Von diesem Montag an gilt auch in Baden-Württemberg: Maske auf beim Einkauf. Der oft selbst genähte Mund-Nasen-Schutz soll vor allem die anderen schützen.

An die Abstandsregeln sind die Balinger längst gewohnt. Aber so ein Wochenmarkt ist kein Einkaufscenter. Nur die wenigsten tragen am vergangenen Samstag eine Maske über Mund und Nase. Einzig die Verkäufer von Salat und Kartoffeln, erntefrischem Spargel und knallgrünen Kräutern halten sich konsequent an diese Vorschrift.

Fast jeder definiert zwei Meter anders

"Hey! Hallo! Lange nicht gesehen!": In Tagen wie diesen freut man sich über jeden Bekannten, der einem in der Balinger Fußgängerzone über den Weg läuft. Die Stände der Marktbeschicker locken wie an jedem Samstag - zumal wenn das Wetter mitspielt - die Massen.

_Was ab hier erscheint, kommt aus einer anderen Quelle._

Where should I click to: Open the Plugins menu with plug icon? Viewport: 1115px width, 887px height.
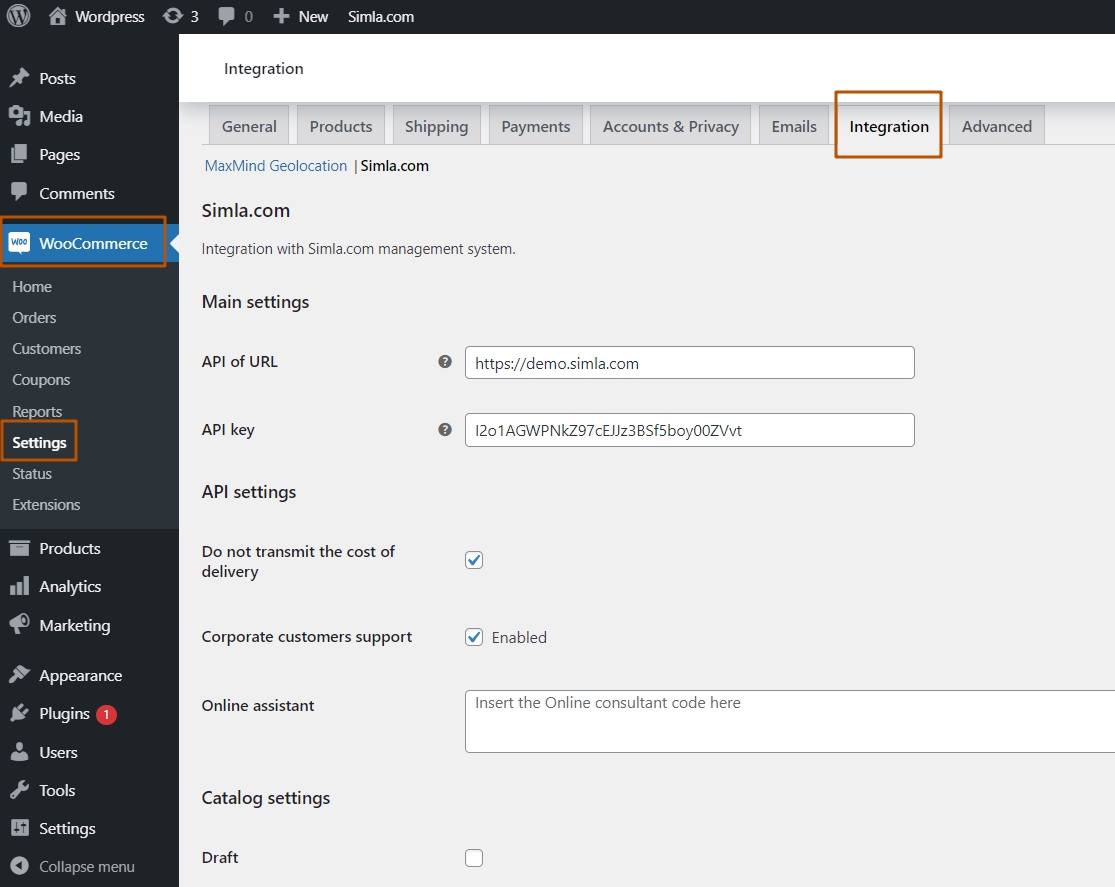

Trotz oder wegen Corona?

Was auffällt: Die Stände stehen mittlerweile mit viel mehr Abstand zueinander als sonst üblich. Was aber auch auffällt: Fast jeder definiert die zwei Meter Abstand zu den Mitmenschen anders. Und: Hat man sich erst einmal zu einem Plausch zusammen gefunden, dann wird schnell die Maske unter das Kinn gezogen. Ohne schützenden Stoff vor dem Mund ratscht es sich einfach besser.

"Sind Sie es?" Rätselraten, wenn einer eine Maske trägt. Kennen wir uns? Wer verbirgt sich hinter dem blau geblümten Stück Stoff? Nein, doch nicht der Schwager eines Kollegen.

Hinter den Ständen verengen Kisten den Weg

Aber für ein Gespräch ist eh keine Zeit, denn die Verkäuferin am Gemüsestand grabbelt mit den gummibehandschuhten Fingern in der Kasse und drückt der Kundin das Rausgeld in die nackte Hand. Ein Nicken mit Maske. Ob sie gelächelt hat? Die Augen verraten nichts.

Einmal Friedrichstraße rauf und runter. Zwischen den Marktständen ist ausreichend Platz, um sich Corona-gebührend aus dem Weg zu gehen. Und wenn es doch mal eng zu werden droht, beherrschen die Balinger den "Covid-Tanz": Ein paar Schritte zur Seite, ein paar zurück, eine leichte Drehung - und schon wäre das Casting für die Tanzsendung eines Privatsenders geschafft.

Und der Rückweg? Traditionell hinter den Ständen entlang. Das spart Weg und Zeit. Allerdings: Dort stapeln sich die leeren Kisten, dort haben Blumenhändler ihre ausverkauften Eimer gelagert und versperren Pappkartons den Bürgersteig zwischen Ständen und Hauswand. Den vorgeschriebenen Abstand einhalten? Fehlanzeige. Also: Maske auf, Augen zu und hoffen, dass ein Virus weiß, wann es einen befallen darf und wann nicht. Ab heute gilt sowieso: keine Maske - kein Einkauf.